Do I just not get certain types of Westerns? What am I missing?


Like the other long post here, "Can I Ask: Why Do People -Like- This So Much?" I didn't like this movie. I just saw it today, and it fell very flat.

I am not trolling. I'm trying to understand what I'm not getting that apparently everyone in the world is getting. This movie has an 8.0 rating here on IMDb, and that is in the stratosphere. A LOT of people think this movie is great, I sure don't, and I'm trying to figure out what I'm missing.

I'm wondering if I'm missing something very basic about Westerns in general that other people just "get" automatically.

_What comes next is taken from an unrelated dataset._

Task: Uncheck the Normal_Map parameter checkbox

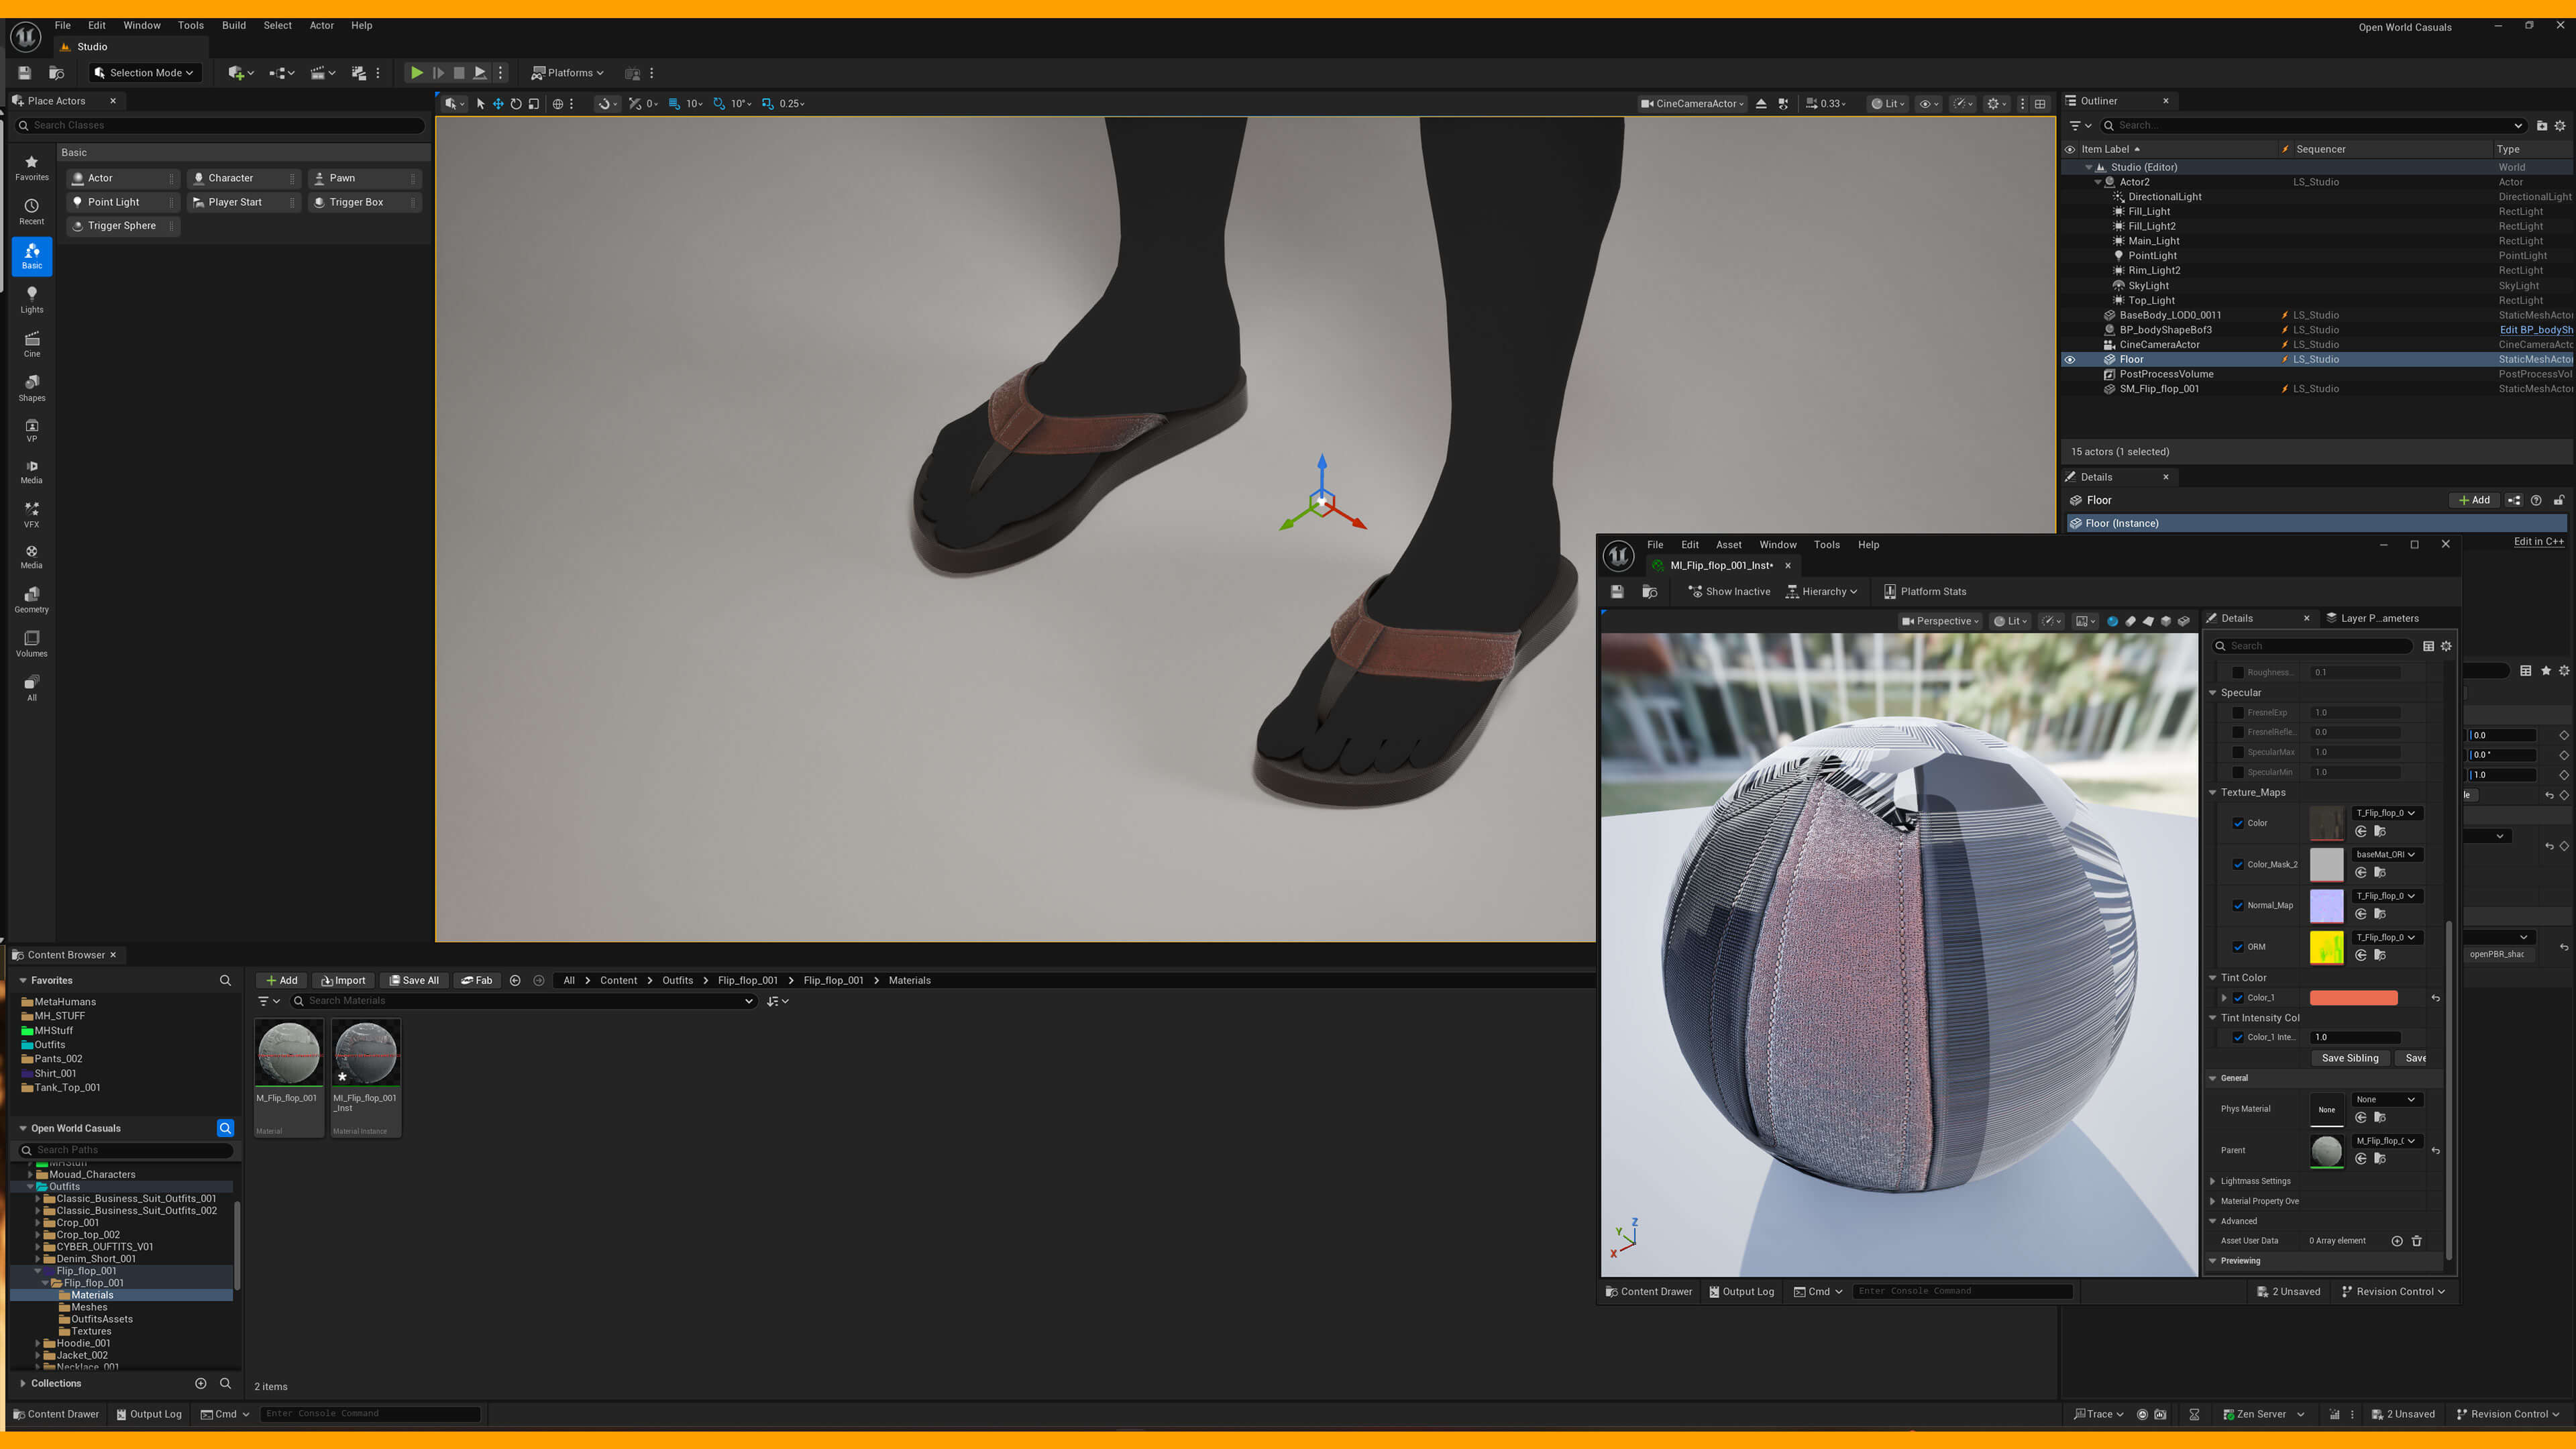Action: pyautogui.click(x=2238, y=905)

Let me give you some background on my experience with Westerns. I did not grow up with them. I never watched them as a kid. In the 80s, in my 20s, Clint Eastwood made Pale Rider, my first "serious" Western, and I really enjoyed it. Then he made Unforgiven, and I was pretty much astounded.

Back then, I also came across Silverado, which was enjoyable, but not "great." Good solid movie, one that I'll definitely stop on if I'm flipping channels.

And that was pretty much it. Along the way, I saw a few more, like The Ox-Bow Incident (simply amazing), A Big Hand for the Little Lady (fun!), High Noon (an utter masterpiece), High Plains Drifter (Wow. Just, wow.) and maybe one or two others. I didn't like Fort Apache, at all. BUT - I could see how some people would otherwise enjoy it.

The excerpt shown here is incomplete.